In alliance with the Chatham County Department of Health, Piedmont Health Services, and local medical providers and non-profits, the UNC Family Medicine is poised to dramatically improve maternal and child health in the community. On February 27, these organizations publicly joined forces with UNC Chatham Hospital in Siler City to dedicate a wing of the hospital for the new maternity unit. The wing will undergo renovation and restoration before a planned opening in September 2020.
Department of Family Medicine Assistant Professor Dana Iglesias, MD, MPH says that this partnership is focused on bringing high-level care and training from UNC into rural Chatham County, but also meeting the community halfway.
“We want to make sure we’re asking, ‘Who is this community? How can we bring them to the table?’” Dr. Iglesias says.
There has been no maternity unit in Chatham County for nearly 30 years, with the last unit closing in 1991 due to a lack of funding and decreasing staff. As a result, Dr. Iglesias stresses the importance of gently introducing the new unit back into the cultural dynamics and needs surrounding the population and ensuring that community voices have a say in the program’s development.
Dr.

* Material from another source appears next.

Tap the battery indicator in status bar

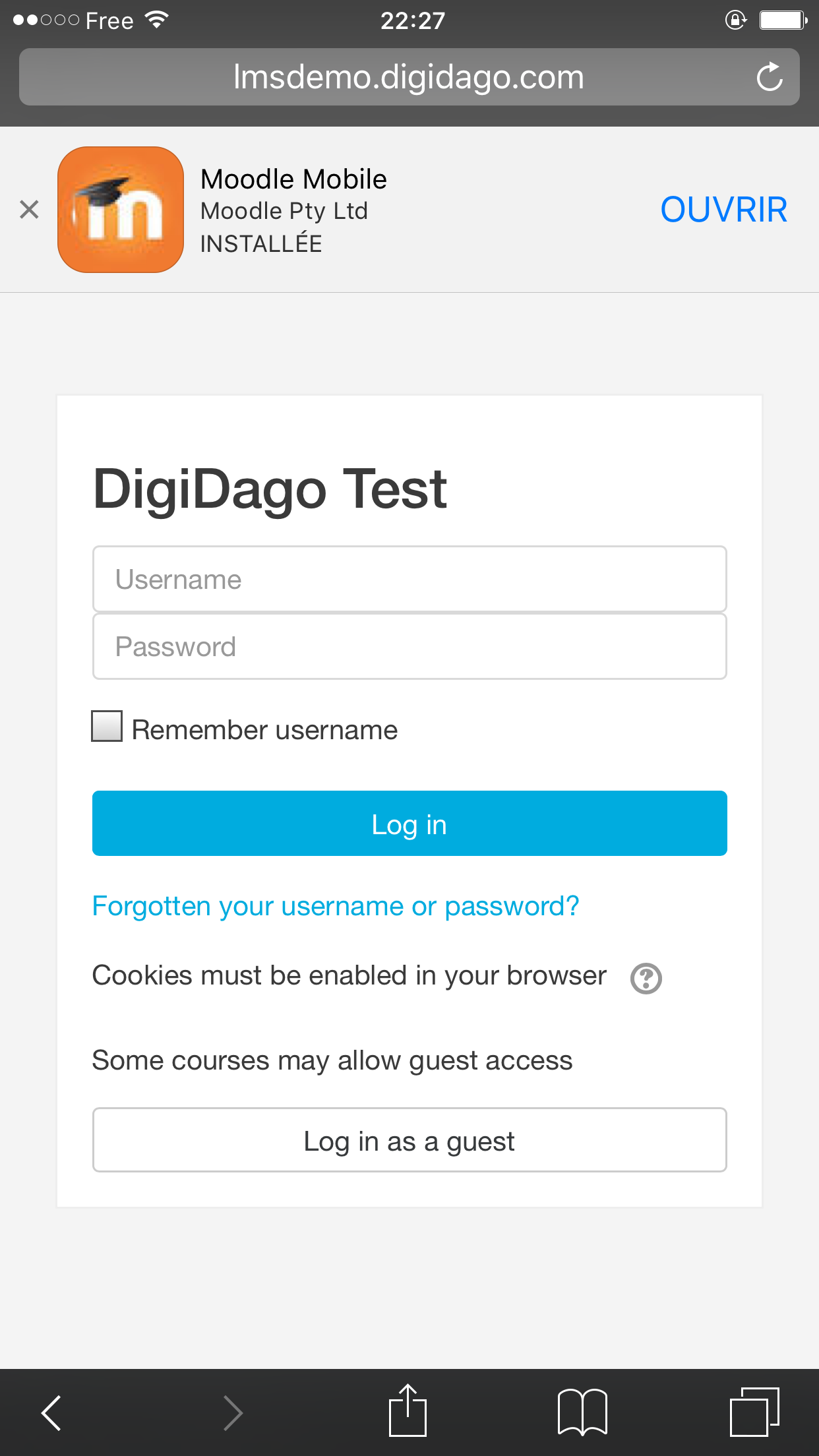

Iglesias and her team have been holding a series of listening sessions with members of the Chatham County community, with a particular focus on the Spanish-speaking residents of Siler City, who make up almost half of the town’s population.

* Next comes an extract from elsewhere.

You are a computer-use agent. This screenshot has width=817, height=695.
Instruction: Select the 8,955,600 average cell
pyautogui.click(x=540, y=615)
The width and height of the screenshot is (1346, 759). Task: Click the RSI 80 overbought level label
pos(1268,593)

“It is important to note the differences in labor preferences across cultures, particularly in the diverse Chatham County community, and how these differences affect proper care delivery,” says Ellen Chetwynd, PhD, RN, of UNC Gillings School of Global Public Health.

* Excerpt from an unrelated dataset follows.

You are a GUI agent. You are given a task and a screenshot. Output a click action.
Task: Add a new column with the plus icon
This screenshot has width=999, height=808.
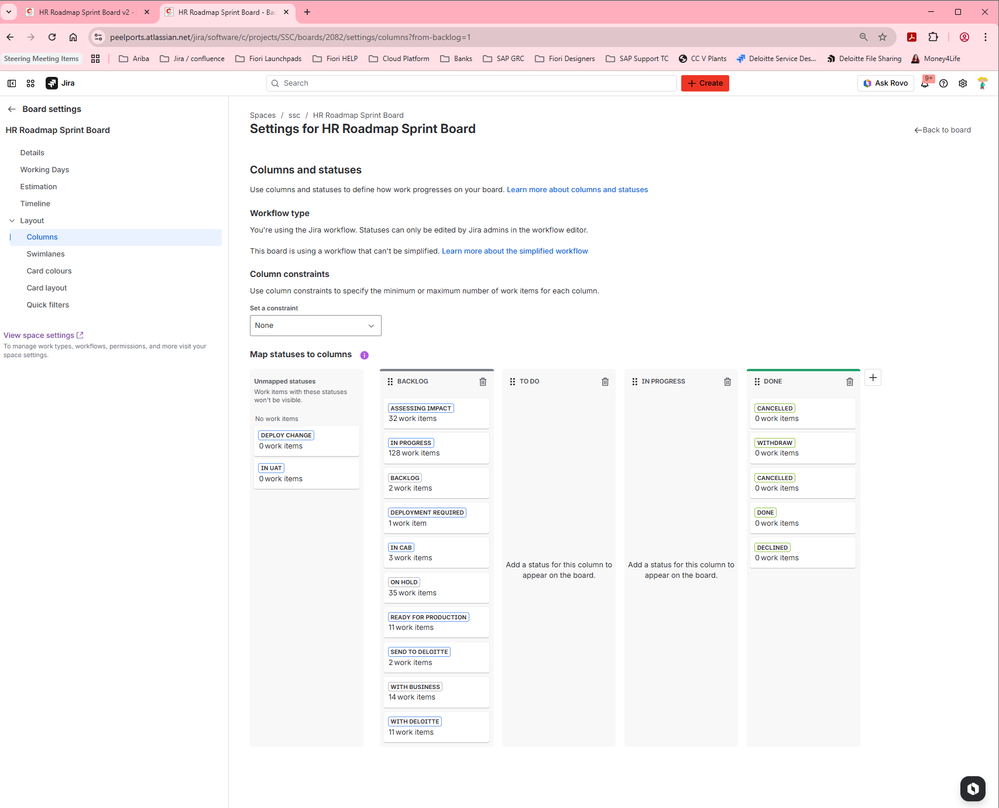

Among the common themes at these sessions, Dr. Chetwynd noted that, above all, community members desire a hospital environment that is culturally and linguistically accessible and an environment of compassionate care in which mothers feel they are truly being heard and respected by their healthcare providers. Latina mothers in particular expressed a need for physicians and health care providers who are fluent in Spanish, as opposed to having to communicate their concerns through an interpreter.
Dr. Chetwynd hopes these findings will lead to the implementation of equity and diversity training for providers in the unit, such as implicit bias training and trauma-informed care delivery.
Once the unit is fully operational, the program expects to provide at least 200 deliveries each year in a county where many mothers previously had to travel more than an hour to receive proper care.
The program also plans to graduate three residents from UNC’s rural and underserved family medicine residency track each year, educating physicians who are specifically prepared for and dedicated to rural maternal care. A 2008 study suggests that physicians who complete their residency training in rural or underserved areas are three times more likely to continue their careers in similar settings. In keeping with this trend, the program has the potential to provide the next generation of health care providers in other rural North Carolina communities in need.
“I believe the most important thing for us to communicate these mothers, and the Chatham County community in general, is ‘we see you’,” says Dr. Iglesias. “As a health care system, we see your needs, we care about you and we are committed to you.
Because maternity care is such a critical need in the area, UNC is heavily invested in the program’s success. Members of the community and state have already provided $999,000 to support this opportunity, but the need for additional funding remains great. To ensure the longevity of the new maternity unit and provide the necessary equipment and resources to care for newborns and their mothers, the hospital is reliant on private donor support. Dr. Iglesias also stresses the indirect benefits of philanthropy for the hospital, such as creating new jobs in the county or potentially developing a transportation program for mothers in need.
“There has been a lot of hardship and suffering in this area through the years, and I think for donors, health care providers and the UNC Health system to express their dedication speaks volumes.”